When the concept of the Field Station was hatched 33 years ago in 1980, one of the points of justification in the proposal to Westminster's administration and trustees was "to provide space for members of the college [and] community to plant garden plots." Two years ago several leaders of the Bear Tree Connections, an environmental club for children, asked about cultivating and planting a plot near the Weather Station as a children's garden.  Even ahead of this push for a garden, some college classes in biology and art were cultivating plants for study and research.

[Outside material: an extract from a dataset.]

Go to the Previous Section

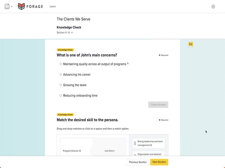pos(138,162)
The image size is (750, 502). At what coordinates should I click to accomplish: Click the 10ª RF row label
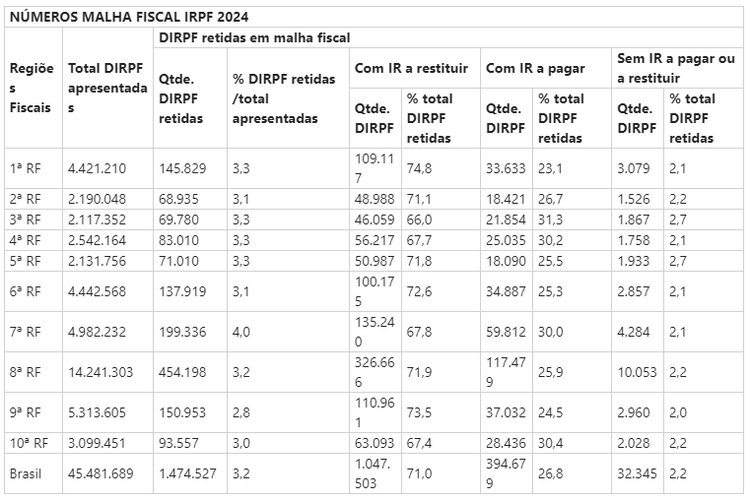[28, 444]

These college and community ventures were the beginning of "our garden in which people of the soil can garden!"

We are now moving a quantum leap beyond that early vision and recent activity.  We are at the beginning of launching the Margaret "Meg" Rankin Memorial Garden and Nursery as a half-acre, fenced in area that will perpetuate three objectives:  provide adequate space for faculty and students to grow plants for classes and research; give children and adults of the community the opportunity to garden and play in nature; and grow seedling trees for transplanting at the Field Station and on the main campus of Westminster.  The anticipation of these goals is bittersweet.  Like the Sandy Edmiston Memorial Labyrinth, this Memorial Garden and Nursery is the aftermath of a life well-lived but oh, too short. 

Meg Rankin, whom this Garden and Nursery memorializes, graduated from Westminster College in 1986, spent several years working with troubled youth in an outdoor enrichment program and became an elementary school teacher in Rhode Island.  Her classes were filled with the out-of-doors.  Meg was energetic, talented, committed and adventurous.  Her life outside the classroom took on travel to exotic and sensitive environmental spots like the tropical rainforests and coral reefs.  She always brought those experiences back to her classroom and made fourth-grade science exciting with her stories and photos. 

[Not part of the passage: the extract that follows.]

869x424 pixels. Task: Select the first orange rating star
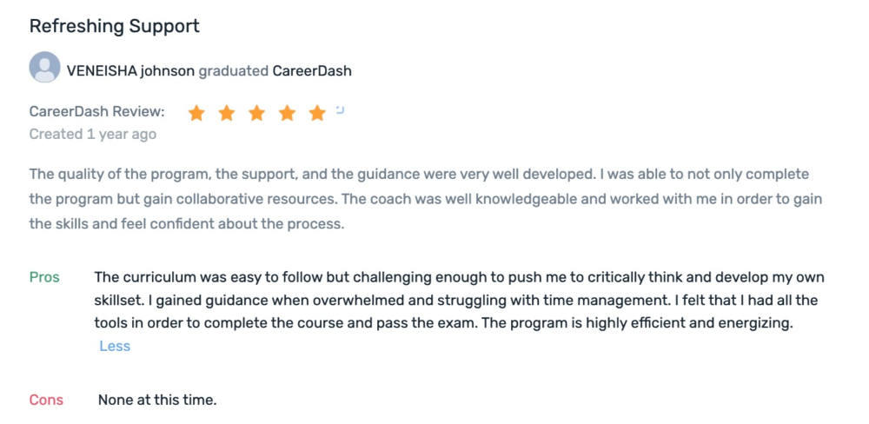coord(196,113)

She also worked her garden in Cranston, Rhode Island as a special place, perhaps a place the Celtics would call a "thin place" -- where heaven and earth nearly touched!  Meg's life was not simple.  She was diagnosed with breast cancer and for over 10 years valiantly fought to conquer the "Big C."  But on April 18, 2010, she died leaving so much yet to be done - in her garden, classroom and life. 

The Memorial Garden and Nursery is an attempt to complete some of the good things that Meg would have accomplished had her life on earth continued.  Her family has established and funded this project that will extend Meg's life in a way that influences children and helps all who wish to nurture the good earth.  Those of us who knew Meg anticipate this will be a thin place, where heaven nearly touches soil, earth and people!

The summer of 2013 will continue the fledgling community garden at the Field Station much as it was for the past two years.  But more important, this coming year will complete the surveying, fencing, tilling and marking of the half acre plot so that a year hence the full-fledged Garden and Nursery will be in operation.  

Spring and summer 2014 are going to be big!  Those planning the Memorial Garden and Nursery welcome college and community folk interested in participating by gardening and by offering help with physical labor.  Contacts are:  Clarence Harms 724-946-6001 or email and Dr.  Ann Throckmorton 724-946-7209 or email.

Our belief is that gardening enhances human quality, stimulates human sensitivity and benefits the health of individuals, families, neighborhoods and communities.